Sonrisa... enjoy Hurghada....your kids won't be bored!


----------



## Lanason (Sep 1, 2009)

I'm told 3rd hand that Dolphin World is good - like to know 1st hand


----------



## Sonrisa (Sep 2, 2010)

thanks! Beachbeachbeach, sounds good, dolphin world, titanic water park and horse show. I've got to do some research on these
No snorkelling yet, I'm afroid, too young for that. Definitely too young for water holes!


----------



## GM1 (Sep 30, 2008)

Now there is also Jungle Aqua park, my kids like it better than Titanic.


----------



## hurghadapat (Mar 26, 2010)

Sonrisa said:


> top things to do in Hurghada with children?
> 
> First time visitor, end of April> I look forward to it!


There is a bowling alley and used to be a Go Kart track but not sure if that is still there also the submarine that you could take them on ....El Gouna has the Liquid Park which is an inflatable water park.You can also take them on a boat trip to Giftun Island which also includes snorkling on the reef.

Hope you all have a great time.

Almost forgot the desert safaris on quad bikes where you go to see the Bedouins.


----------



## GM1 (Sep 30, 2008)

There is a Go Kart next to Senzo mall, and I think also one in El Gouna.


----------



## Sonrisa (Sep 2, 2010)

Wow. So much to do. I feel like one week wong be enough after all...


----------



## Sonrisa (Sep 2, 2010)

hurghadapat said:


> There is a bowling alley and used to be a Go Kart track but not sure if that is still there also the submarine that you could take them on ....El Gouna has the Liquid Park which is an inflatable water park.You can also take them on a boat trip to Giftun Island which also includes snorkling on the reef.
> 
> Hope you all have a great time.
> 
> Almost forgot the desert safaris on quad bikes where you go to see the Bedouins.

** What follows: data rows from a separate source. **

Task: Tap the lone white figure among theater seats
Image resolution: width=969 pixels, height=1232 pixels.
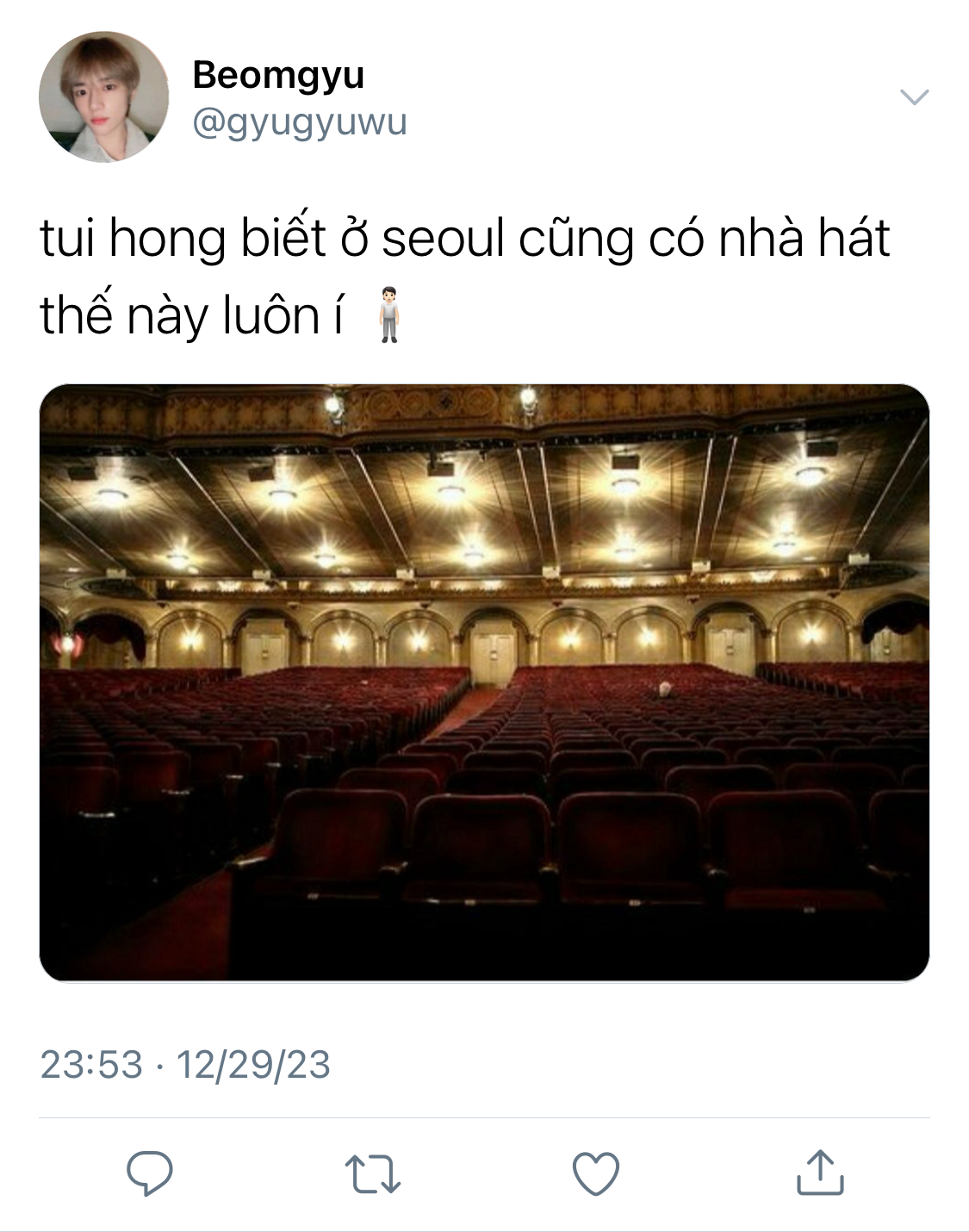Action: click(664, 689)
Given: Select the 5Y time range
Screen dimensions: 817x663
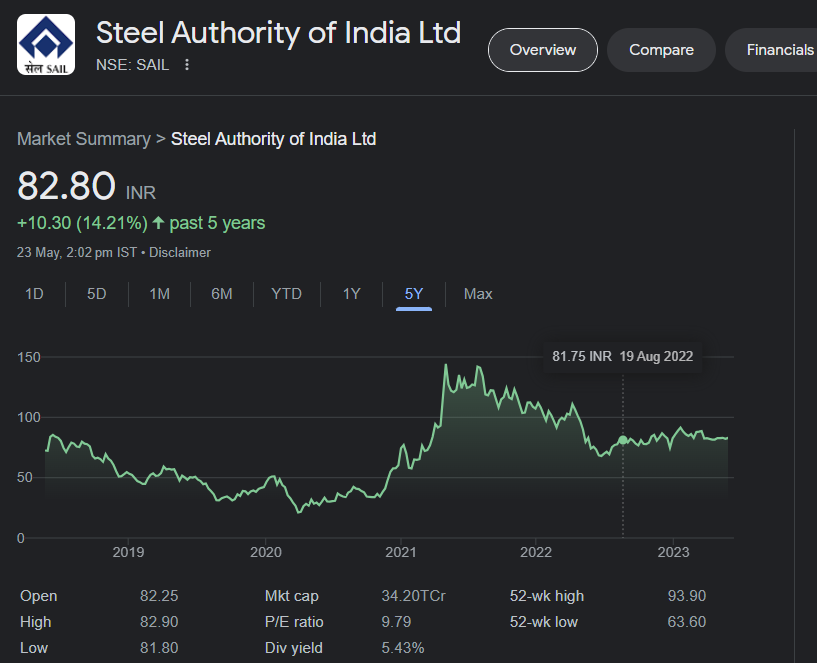Looking at the screenshot, I should [414, 294].

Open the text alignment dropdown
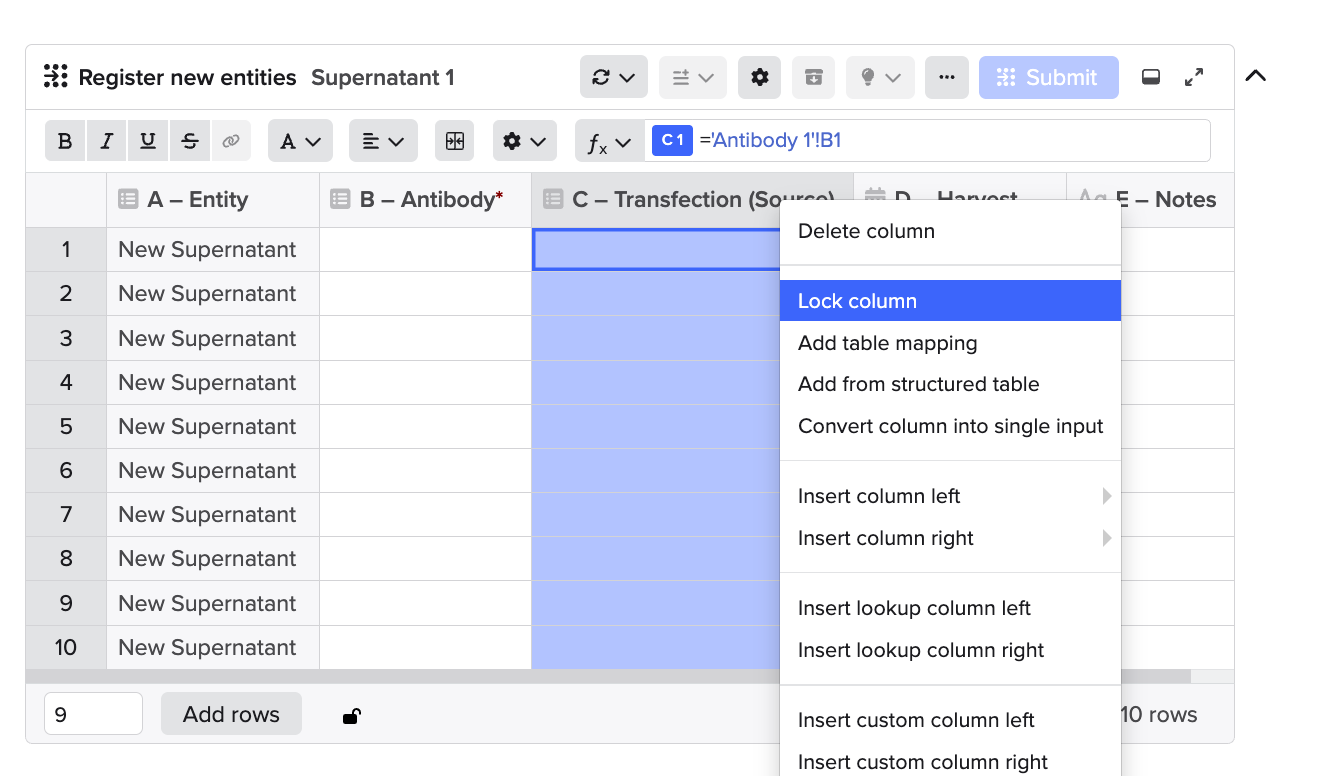pos(382,140)
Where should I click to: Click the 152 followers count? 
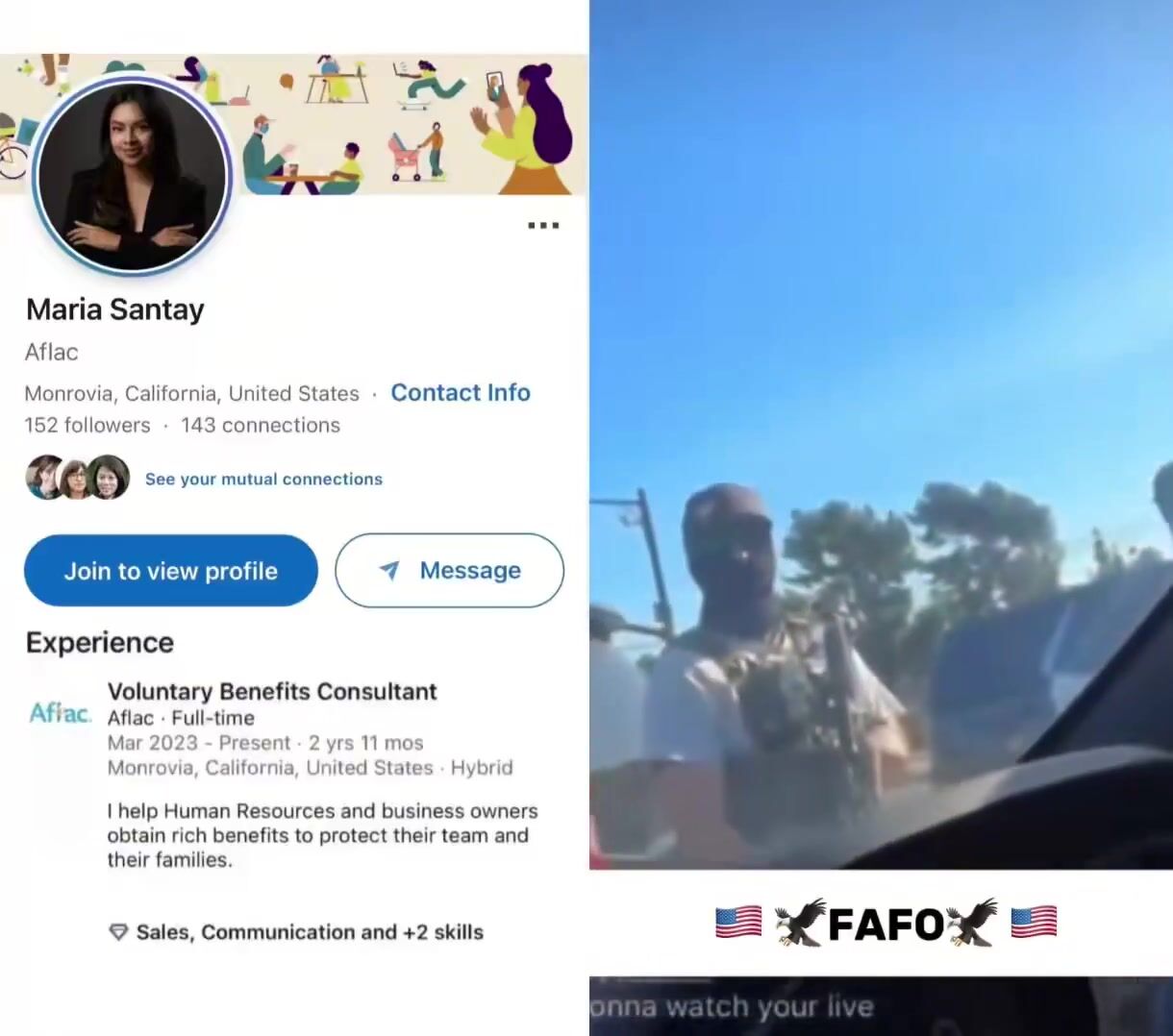click(x=87, y=425)
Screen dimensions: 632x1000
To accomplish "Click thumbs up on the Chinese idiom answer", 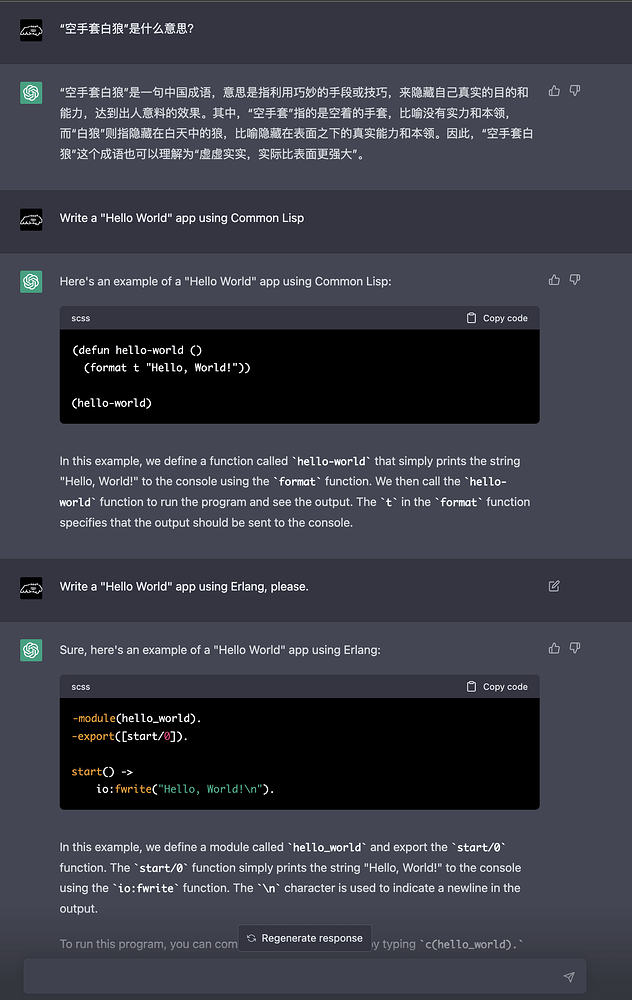I will click(x=554, y=90).
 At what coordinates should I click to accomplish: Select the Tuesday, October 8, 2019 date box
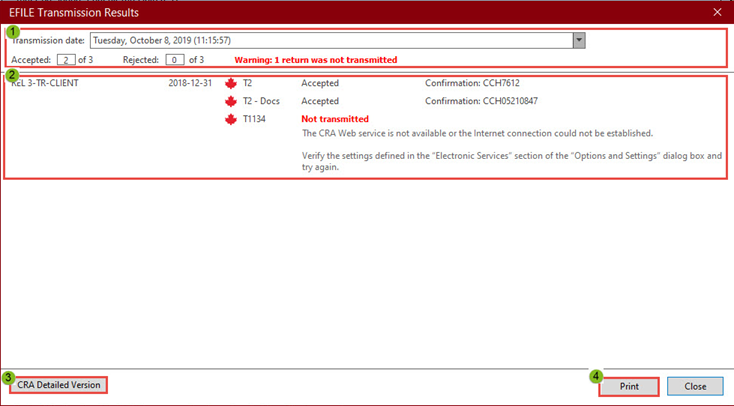pyautogui.click(x=330, y=40)
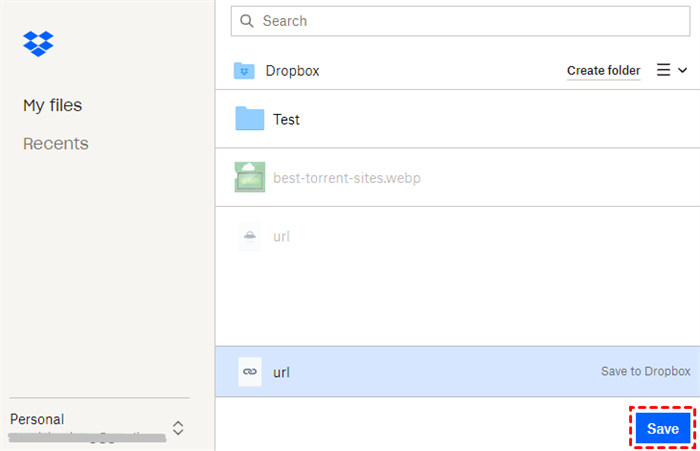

How far is el gouna from hurgadha? We are coming without a car, so we will have to rely on taxis and walking.


----------



## GM1 (Sep 30, 2008)

There is El Gouna bus (local bus, El Gouna/Hurghada area) I think it is LE3 for locals/residents. This bus is like a coaster bus. The travel will be 30-40 minutes by bus. Taxi is LE50? Distance is 25km.


----------



## hurghadapat (Mar 26, 2010)

Sonrisa said:


> How far is el gouna from hurgadha? We are coming without a car, so we will have to rely on taxis and walking.


About 20-30 mins drive from Hurghada but is well worth going to see as beautiful and clean and all built round lagoons but also things are bit more expensive than in Hurghada...just take a taxi and Gounie on here should be able to give you an up to date price for the taxi.


----------



## Helen Ellis (Aug 9, 2008)

How old are your children? Playing on the beach is probably the most fun for the children. A boat trip to Giftun/Mahmaya/Paradise beach is lovely. So is a glass bottom boat trip. A desert safari/quads may be too much for them, it's not an easy drive to the Beduin village, but you can get camel rides in many places in Hurghada. 
Eat a traditional meal at Gad on the Esplanada, nr McDonalds, try falafel for the kids. All the food there is fresh and the staff speak some English.
Be aware there has been a spate of bag snatching by men on a moped, and small children have been pickpocketing around the down town and tourist areas.


----------



## Sonrisa (Sep 2, 2010)

Thanks! My kids Are 4 and 5. UnfortunAtely something has come up with my husbands job and there is a chance we might have no choice bug to cancel our short holiday break...
Im gutted.


----------